Finalmente, fechando o último dia da Mostra, foi exibido Inconfissões (2017), de Ana Galizia. Construído a partir de imagens de arquivo, o documentário representa aspectos da vida de Luiz Roberto Galizia, artista teatral importante nas décadas de 70 e 80, e um tio que a diretora nunca conheceu. As imagens que compõem o filme são todas inéditas, tendo sido encontradas por Ana trinta anos após o falecimento de Luiz. Diferentemente de obras nas quais realizadores buscam acertar contas com o passado – ou mesmo, flertando com o modelo do thriller, recorrer a fragmentos a fim de montar uma narrativa (penso nos exemplos recentes de Coração de Cachorro (2015), de Laurie Anderson, e do belíssimo La Casa de Los Lúpulos, (2016), de Paula Hopf), Inconfissões não é um tributo convencional a seu objeto de análise. Entretanto, tampouco é uma forma de problematizá-lo, desconstruí-lo ou mostrar dele “a outra face” (como bem fez Maria Clara Escobar em Os Dias Com Ele (2014)). Mais do que qualquer coisa, Inconfissões é um filme de fantasma. O Galizia que vemos não é o ator, o acadêmico ou o fundador da Ornitorrinco. Ele não é exatamente o filho, o ativista ou o mentor. O Luiz de Inconfissões é uma presença – esquiva, mutante, incompleta. Tanto a trilha sonora quanto a brilhante montagem do curta ajudam a criar uma constante sensação de imprecisão: cenas bucólicas são atravessadas por fotos protocolares ou desconcertantes imagens de intimidade sexual. O homem, que parecemos conhecer tão bem ao final dos 21 minutos de projeção, nos é sempre um total estrangeiro, o esboço de uma figura sem margens. Há algo de hipnótico em Inconfissões, filme reflexivo, carregado de potência afetiva e, ao mesmo tempo, vazio de certezas. Com sua obra, Ana Galizia, conscientemente, atinge o oposto do que muitos almejam: coaduna cenas fortes, de modo forte, a fim de dar materialidade a um espectro.

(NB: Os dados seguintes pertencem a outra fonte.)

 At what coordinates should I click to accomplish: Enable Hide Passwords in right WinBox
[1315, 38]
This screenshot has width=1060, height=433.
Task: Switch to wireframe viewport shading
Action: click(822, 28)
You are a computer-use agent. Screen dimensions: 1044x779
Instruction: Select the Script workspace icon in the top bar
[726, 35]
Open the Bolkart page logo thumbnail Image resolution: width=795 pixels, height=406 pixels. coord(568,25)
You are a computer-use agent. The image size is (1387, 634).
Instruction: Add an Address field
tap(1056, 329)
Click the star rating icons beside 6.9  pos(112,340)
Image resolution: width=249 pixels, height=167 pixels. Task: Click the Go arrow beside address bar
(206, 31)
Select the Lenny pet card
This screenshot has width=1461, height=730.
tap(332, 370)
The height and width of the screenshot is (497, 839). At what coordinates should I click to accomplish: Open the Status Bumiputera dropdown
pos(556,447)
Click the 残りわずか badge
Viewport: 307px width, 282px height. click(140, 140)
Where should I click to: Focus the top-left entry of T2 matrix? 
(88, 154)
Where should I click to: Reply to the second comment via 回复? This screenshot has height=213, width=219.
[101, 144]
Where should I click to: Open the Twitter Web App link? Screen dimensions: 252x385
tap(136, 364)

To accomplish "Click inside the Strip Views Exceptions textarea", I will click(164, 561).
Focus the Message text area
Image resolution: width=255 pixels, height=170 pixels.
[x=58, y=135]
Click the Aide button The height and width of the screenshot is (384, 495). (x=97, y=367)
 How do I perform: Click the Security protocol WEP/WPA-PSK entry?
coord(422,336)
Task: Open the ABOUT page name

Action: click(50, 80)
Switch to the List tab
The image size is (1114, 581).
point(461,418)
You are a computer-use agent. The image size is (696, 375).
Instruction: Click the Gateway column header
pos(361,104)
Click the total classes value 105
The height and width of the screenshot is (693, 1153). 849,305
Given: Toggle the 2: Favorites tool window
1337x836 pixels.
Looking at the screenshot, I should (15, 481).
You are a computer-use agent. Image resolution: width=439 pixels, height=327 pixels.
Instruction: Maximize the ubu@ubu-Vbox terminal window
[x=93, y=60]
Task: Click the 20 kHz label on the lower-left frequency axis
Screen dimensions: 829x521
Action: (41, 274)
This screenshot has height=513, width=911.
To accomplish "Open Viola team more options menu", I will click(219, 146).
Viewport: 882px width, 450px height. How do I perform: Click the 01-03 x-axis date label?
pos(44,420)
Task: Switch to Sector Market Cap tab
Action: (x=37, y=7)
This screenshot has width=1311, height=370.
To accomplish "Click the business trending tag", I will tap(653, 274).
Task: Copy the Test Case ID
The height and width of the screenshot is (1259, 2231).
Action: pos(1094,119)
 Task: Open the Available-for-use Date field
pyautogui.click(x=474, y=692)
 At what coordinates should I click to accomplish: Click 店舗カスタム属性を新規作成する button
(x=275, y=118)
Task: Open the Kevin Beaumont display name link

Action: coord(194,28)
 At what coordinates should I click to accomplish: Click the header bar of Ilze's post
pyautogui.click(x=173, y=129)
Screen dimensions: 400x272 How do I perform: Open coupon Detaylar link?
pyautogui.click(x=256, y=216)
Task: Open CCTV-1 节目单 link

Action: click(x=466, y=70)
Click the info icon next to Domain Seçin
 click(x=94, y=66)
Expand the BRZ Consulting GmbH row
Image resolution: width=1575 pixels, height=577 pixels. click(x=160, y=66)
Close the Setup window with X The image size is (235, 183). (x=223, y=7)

Todas as coisas que vemos são ecos: as ruas sujas, as tardes nos jardins, as paradas, os apês. No poderosíssimo plano final, um homem performa sexo oral em um Luiz duplicado, diagonal, sem rosto. Assim como no filme que culmina, tudo em tal imagem é mistério: matéria do tempo, leve, destrutiva e enigmática. Em suma: pura Vida, puro Cinema.
Nenhuma obra poderia ter fechado melhor a Mostra.